(Study text)

Dr. Rajesh Rajan, Chairman of the Indian Association of Clinical Cardiologists (IACC), said the prolonged non-recognition had deeply affected the morale of doctors who had devoted years to cardiac care.
“Due to non-recognition of the course, many doctors faced disrespect in society and were even labelled as ‘quacks’ despite serving patients for years,” he said.
Doctors associated with the programme repeatedly argued that the issue was procedural rather than academic, since the training itself had been conducted in reputed cardiac centres under experienced faculty.
The dispute eventually reached the Delhi High Court, which in 2019 directed the Union Health Ministry to take a decision on the matter and asked the MCI to reconsider IGNOU’s application seeking recognition for the course. But sheer policy inertia was blatantly evident.
The matter remained unresolved for at least six years amid regulatory changes, including the replacement of the MCI with the National Medical Commission in 2020.
The formal recognition granted in 2025 and the subsequent start of the registration process recently is being viewed as a long-awaited corrective measure that could strengthen India’s secondary-level cardiac care infrastructure.
According to Kapil Khanna, National President of the IACC, delayed diagnosis of cardiovascular disease at the primary-care level often results in preventable complications, higher mortality, and greater financial burden on patients.
“Strengthening trained cardiac services at the district and community level can significantly reduce pressure on tertiary-care hospitals,” he said.

(End Study text)

→ **Exercise aim**
Continue the news text on the delayed recognition of IGNOU's cardiac care course, beginning immediately after its final sentence.

(Data for review)

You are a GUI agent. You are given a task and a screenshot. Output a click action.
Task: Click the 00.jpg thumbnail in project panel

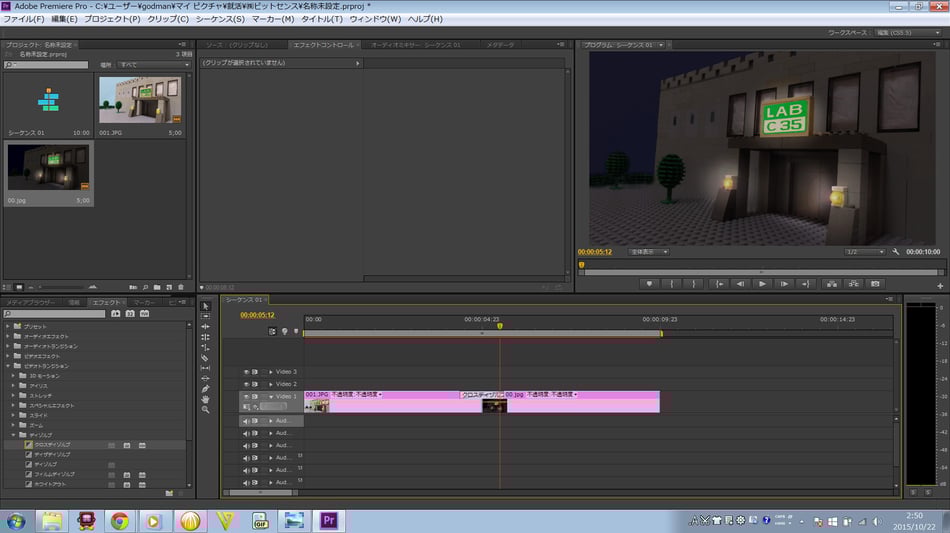[49, 168]
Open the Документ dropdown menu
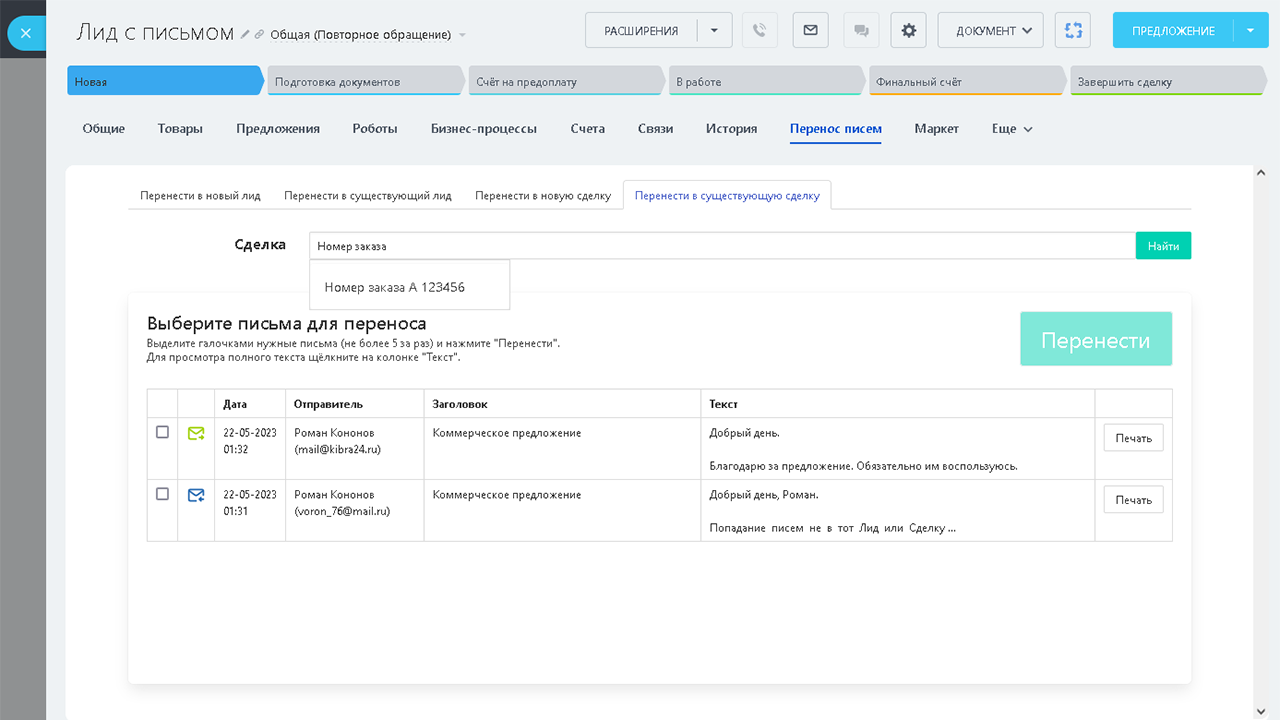1280x720 pixels. click(x=990, y=31)
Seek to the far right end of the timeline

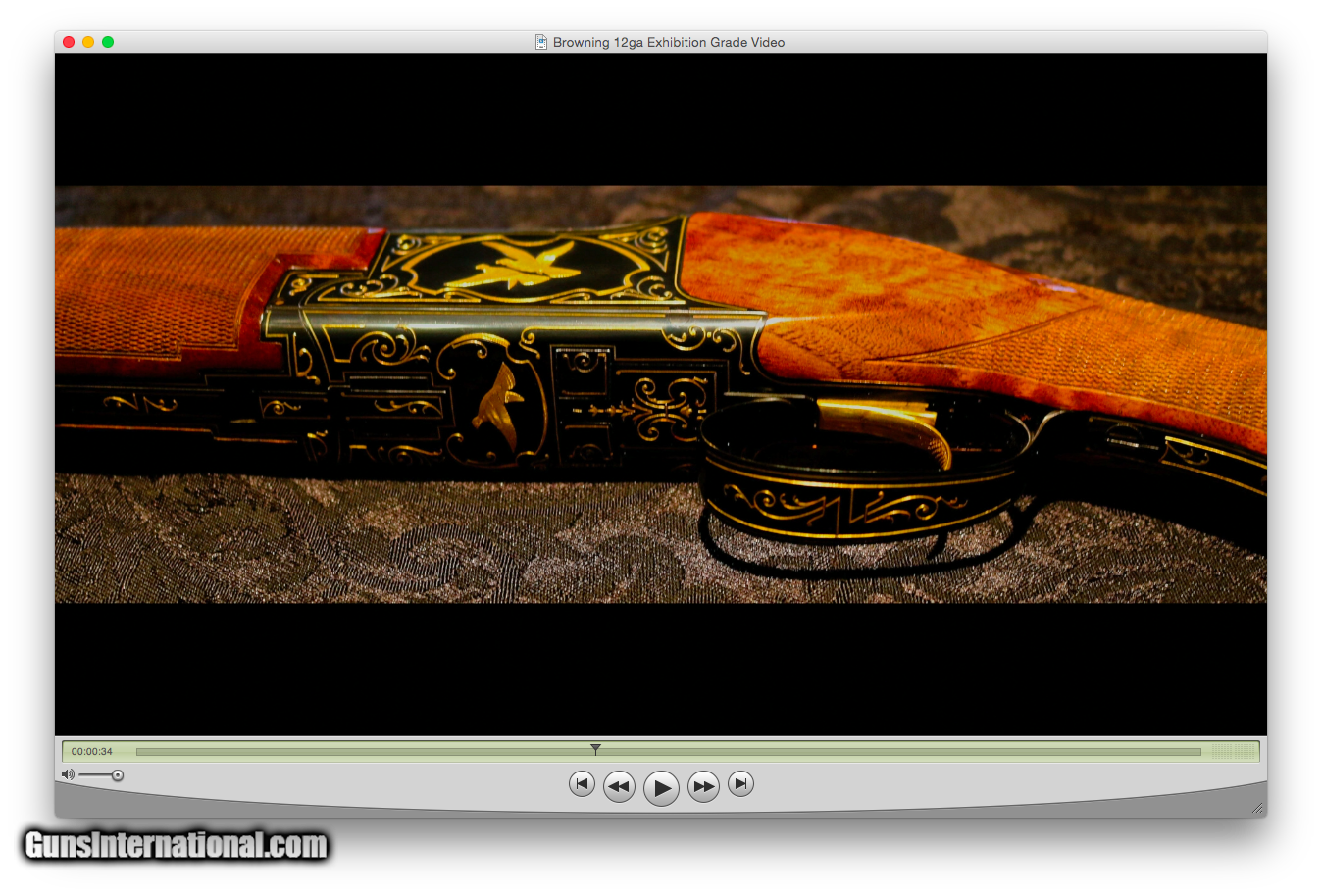1198,752
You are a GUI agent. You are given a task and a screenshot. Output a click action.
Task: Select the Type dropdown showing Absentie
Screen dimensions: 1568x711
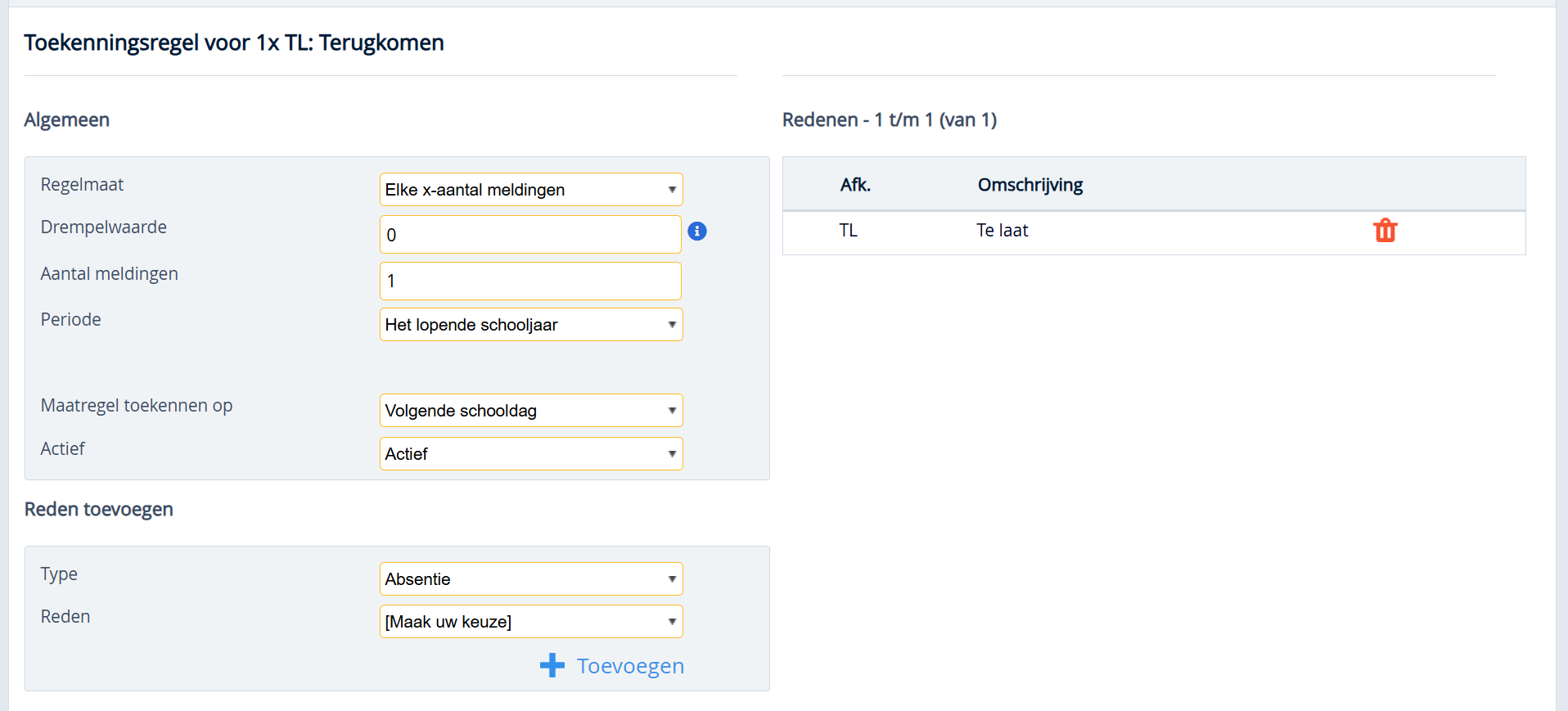530,579
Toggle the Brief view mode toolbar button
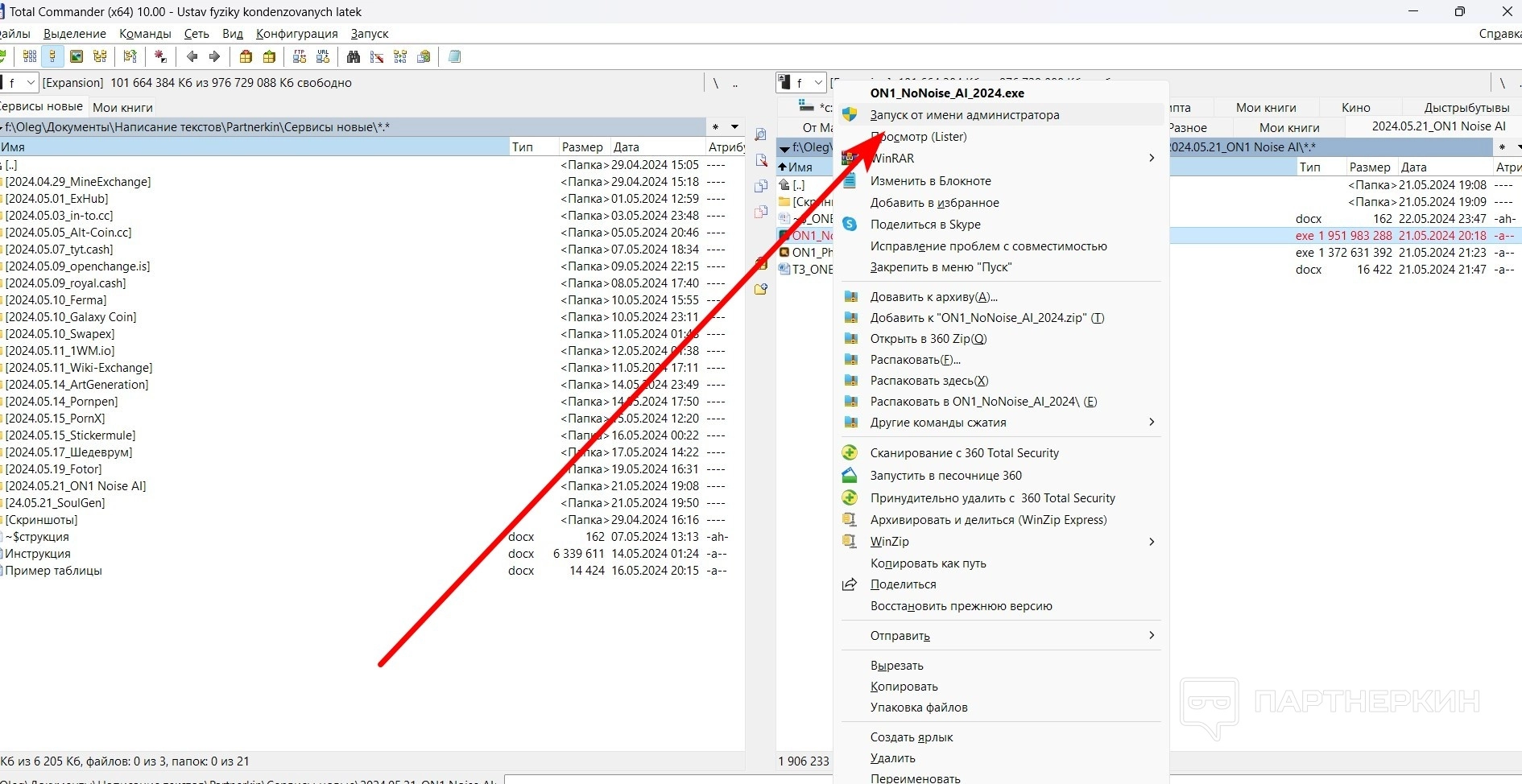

(End Data for review)

→ **Written answer**
Experts believe the recognition may also enable PGDCC-qualified doctors to become eligible for government recruitment and wider integration into public healthcare systems, particularly in underserved districts where specialist availability remains critically low.
Public health experts say the episode also highlights the need for India’s medical regulatory framework to respond more flexibly to workforce shortages in specialised areas, particularly as non-communicable diseases continue to rise sharply.
Supreme Court advocate and Meghalaya Advocate General Amit Kumar, who fought the case as part of a legal team led by senior advocate Kapil Sibal along with Raju Ramachandran, said it was unfortunate that the legal battle had continued for nearly two decades. He described the recognition of the PGDCC qualification as “not merely a medical milestone but a public health necessity,” adding that the prolonged delay had adversely affected the availability of trained specialists in critical care medicine.
Advocate Shaurya Sahay said the prolonged litigation exposed a deeper institutional problem. “This 20-year delay reflects a larger policy inertia that has actively hindered the strengthening of the country’s public health network,” he observed.
Prof. A. K. Agarwal, former Director of the School of Health Sciences at IGNOU, who, along with parliamentarians P. J. Kurien, N. K. Premachandran, and Kanakamedala Ravindra Kumar, played a key role in pursuing the case of nearly 1,700 doctors, said the issue extended far beyond individual recognition and pointed to the country’s larger healthcare needs.
Against the backdrop of rising non-communicable diseases, he argued that the government should consider reviving similar structured training programmes in multiple specialties beyond cardiology to bridge gaps in healthcare delivery, particularly in underserved regions.
Clarifying that programmes such as the PGDCC were not intended to replace super-specialists, Prof. Agarwal said they could serve as an important public health innovation in a country facing an enormous disease burden and a shortage of specialist doctors. “Scaling such courses nationally across various specialties can become a systematic innovation in a country where the burden of non-communicable diseases is massive, specialist availability is limited, and geography itself remains a barrier to timely healthcare access,” he said.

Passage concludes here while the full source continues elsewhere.